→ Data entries
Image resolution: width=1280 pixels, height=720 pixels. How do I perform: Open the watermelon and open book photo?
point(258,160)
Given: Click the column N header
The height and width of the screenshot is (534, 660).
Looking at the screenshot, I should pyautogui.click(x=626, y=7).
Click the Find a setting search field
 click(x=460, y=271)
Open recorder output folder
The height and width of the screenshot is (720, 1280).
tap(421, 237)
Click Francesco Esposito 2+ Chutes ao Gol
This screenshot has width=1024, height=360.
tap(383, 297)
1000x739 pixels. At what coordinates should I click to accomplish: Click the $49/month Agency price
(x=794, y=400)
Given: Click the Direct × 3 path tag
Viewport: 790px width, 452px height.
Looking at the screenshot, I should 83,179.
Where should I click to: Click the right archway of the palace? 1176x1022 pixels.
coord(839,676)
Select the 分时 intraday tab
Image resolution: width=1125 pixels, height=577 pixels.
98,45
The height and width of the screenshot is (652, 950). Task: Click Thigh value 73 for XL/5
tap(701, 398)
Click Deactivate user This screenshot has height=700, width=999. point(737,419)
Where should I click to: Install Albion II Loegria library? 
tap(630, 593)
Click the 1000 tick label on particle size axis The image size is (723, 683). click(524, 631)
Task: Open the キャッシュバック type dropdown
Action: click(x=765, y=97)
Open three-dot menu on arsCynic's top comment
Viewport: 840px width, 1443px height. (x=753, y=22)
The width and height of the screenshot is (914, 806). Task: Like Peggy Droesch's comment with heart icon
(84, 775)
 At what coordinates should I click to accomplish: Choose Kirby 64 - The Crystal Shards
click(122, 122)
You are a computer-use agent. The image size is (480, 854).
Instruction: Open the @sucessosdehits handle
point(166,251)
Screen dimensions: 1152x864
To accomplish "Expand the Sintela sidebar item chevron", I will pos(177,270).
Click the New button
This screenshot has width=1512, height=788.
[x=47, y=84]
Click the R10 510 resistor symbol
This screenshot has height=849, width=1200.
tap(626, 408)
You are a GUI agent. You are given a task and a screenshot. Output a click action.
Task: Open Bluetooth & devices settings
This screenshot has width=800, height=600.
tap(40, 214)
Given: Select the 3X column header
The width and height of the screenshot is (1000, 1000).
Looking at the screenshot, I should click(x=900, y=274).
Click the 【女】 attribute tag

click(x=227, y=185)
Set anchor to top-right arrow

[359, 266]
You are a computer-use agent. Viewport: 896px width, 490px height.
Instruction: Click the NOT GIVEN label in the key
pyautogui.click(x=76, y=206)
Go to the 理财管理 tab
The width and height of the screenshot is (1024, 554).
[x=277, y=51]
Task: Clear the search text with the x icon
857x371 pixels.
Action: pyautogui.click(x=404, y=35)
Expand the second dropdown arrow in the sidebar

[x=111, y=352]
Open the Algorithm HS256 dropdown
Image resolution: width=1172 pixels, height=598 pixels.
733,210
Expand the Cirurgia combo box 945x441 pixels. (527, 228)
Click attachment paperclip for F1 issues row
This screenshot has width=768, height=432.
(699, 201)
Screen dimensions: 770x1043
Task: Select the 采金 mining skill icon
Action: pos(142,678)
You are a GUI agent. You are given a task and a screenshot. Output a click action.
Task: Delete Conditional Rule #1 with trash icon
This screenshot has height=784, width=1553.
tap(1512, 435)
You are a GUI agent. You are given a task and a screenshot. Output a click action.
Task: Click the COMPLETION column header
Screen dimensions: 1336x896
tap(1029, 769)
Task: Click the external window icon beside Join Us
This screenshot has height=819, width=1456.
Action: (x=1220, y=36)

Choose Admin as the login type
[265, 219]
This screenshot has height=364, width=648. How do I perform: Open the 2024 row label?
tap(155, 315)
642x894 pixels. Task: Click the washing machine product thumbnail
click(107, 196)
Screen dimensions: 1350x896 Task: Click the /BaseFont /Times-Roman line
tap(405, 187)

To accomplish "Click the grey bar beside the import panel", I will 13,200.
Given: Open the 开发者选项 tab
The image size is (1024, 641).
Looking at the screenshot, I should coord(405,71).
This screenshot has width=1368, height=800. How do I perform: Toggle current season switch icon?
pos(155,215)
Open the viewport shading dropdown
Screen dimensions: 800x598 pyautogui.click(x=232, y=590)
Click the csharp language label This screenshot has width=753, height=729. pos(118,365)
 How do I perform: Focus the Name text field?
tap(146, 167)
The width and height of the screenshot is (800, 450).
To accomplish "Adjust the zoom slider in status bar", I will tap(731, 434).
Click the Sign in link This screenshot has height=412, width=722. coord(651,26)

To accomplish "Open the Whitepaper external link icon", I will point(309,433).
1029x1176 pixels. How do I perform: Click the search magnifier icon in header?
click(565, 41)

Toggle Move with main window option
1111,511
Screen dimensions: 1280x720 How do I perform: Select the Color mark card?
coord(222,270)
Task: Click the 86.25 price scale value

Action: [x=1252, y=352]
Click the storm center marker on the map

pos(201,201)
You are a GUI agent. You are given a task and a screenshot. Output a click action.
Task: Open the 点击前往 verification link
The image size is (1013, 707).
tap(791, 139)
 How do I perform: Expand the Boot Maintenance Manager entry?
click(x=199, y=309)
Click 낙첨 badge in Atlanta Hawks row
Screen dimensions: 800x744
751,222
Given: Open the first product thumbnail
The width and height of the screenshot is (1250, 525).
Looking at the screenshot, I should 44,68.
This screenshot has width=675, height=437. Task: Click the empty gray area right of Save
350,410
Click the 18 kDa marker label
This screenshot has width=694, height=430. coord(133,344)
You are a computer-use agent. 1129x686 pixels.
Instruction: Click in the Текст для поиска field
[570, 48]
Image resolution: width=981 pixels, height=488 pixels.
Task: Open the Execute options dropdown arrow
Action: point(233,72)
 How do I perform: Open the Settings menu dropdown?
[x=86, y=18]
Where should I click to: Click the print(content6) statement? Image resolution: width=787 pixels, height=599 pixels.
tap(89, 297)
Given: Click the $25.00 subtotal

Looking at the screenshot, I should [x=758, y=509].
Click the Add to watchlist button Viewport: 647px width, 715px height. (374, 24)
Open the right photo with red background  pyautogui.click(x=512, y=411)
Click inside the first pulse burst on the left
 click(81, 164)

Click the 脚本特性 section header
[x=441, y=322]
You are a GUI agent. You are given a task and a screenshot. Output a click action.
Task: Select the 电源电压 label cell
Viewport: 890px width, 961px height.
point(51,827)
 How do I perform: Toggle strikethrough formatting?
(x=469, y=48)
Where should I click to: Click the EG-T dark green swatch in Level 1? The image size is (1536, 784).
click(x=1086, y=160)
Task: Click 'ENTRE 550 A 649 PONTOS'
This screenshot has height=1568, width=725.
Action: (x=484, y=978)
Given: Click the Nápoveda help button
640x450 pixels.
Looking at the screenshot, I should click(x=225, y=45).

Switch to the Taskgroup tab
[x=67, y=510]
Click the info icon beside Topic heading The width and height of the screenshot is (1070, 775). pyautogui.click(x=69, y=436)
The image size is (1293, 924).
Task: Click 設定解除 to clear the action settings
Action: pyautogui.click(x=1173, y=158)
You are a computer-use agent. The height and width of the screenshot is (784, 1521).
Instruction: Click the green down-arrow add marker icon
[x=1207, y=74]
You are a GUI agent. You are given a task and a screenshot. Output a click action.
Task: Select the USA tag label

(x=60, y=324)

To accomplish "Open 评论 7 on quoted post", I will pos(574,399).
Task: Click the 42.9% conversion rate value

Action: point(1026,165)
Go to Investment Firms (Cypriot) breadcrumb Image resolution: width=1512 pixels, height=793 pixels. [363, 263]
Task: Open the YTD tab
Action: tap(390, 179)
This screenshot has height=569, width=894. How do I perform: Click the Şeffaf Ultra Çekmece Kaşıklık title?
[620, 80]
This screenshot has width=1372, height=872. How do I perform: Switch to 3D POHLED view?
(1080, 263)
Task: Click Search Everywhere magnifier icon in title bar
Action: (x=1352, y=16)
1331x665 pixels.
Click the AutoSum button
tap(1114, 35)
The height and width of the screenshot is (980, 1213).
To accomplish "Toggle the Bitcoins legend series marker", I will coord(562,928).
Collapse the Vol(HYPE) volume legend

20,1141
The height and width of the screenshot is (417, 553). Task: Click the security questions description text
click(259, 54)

→ Exercise aim
Within the records above, each line containing "link" is to be returned.

→ Exercise result
Click the Sign in link This screenshot has height=412, width=722. coord(651,26)
To accomplish "Open the Whitepaper external link icon", I will point(309,433).
Task: Open the 点击前往 verification link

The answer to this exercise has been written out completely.